====== STUDY TEXT ======

Are Motorcycles Without Mufflers Illegal in the United States?

New motorcycle sales in the U.S. have dropped comparatively to their historic numbers. In 2017, about 472,000 sales occurred compared to 2007’s over a million, in new sales. These motorcycle numbers from Statista don’t actually paint a picture of what’s happening in the automotive world as registered motorcycles in the U.S. has risen constantly since 2007 according to the Department of Transport.

The most obvious reason for the downturn in 2008 is the financial crisis which made it impossible for most people to buy a new bike or even keep their new ride. But that wasn’t the only reason. 

Noise restriction rules

Motorcycle on highway
Motorcycle on highway | Justin Sullivan/Getty Images

Since 1986 there has been a noise restriction of 80db from the Federal Government. However, these aren’t the only rules and each state, and some cities, have their own noise restriction rules.

======

### [ASSIGNMENT]
Could you rewrite the passage about motorcycle mufflers above, starting with "New motorcycle sales" and going on through "Department of Transport.", replacing "automotive world" with "transportation world"?

====== STORED DATA ======

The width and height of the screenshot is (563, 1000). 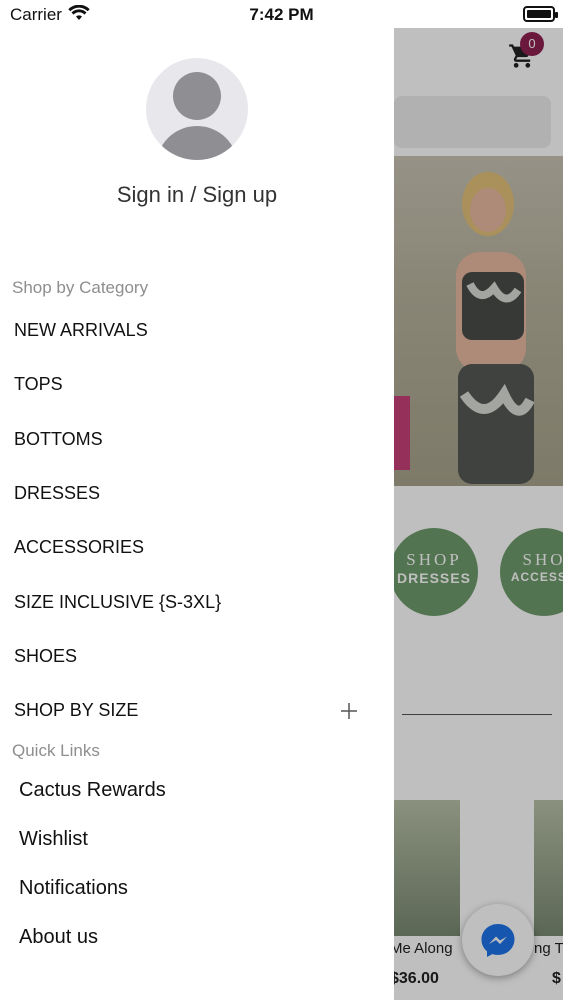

======

### [RESULT FOR THIS TASK]
New motorcycle sales in the U.S. have dropped comparatively to their historic numbers. In 2017, about 472,000 sales occurred compared to 2007’s over a million, in new sales. These motorcycle numbers from Statista don’t actually paint a picture of what’s happening in the transportation world as registered motorcycles in the U.S. has risen constantly since 2007 according to the Department of Transport.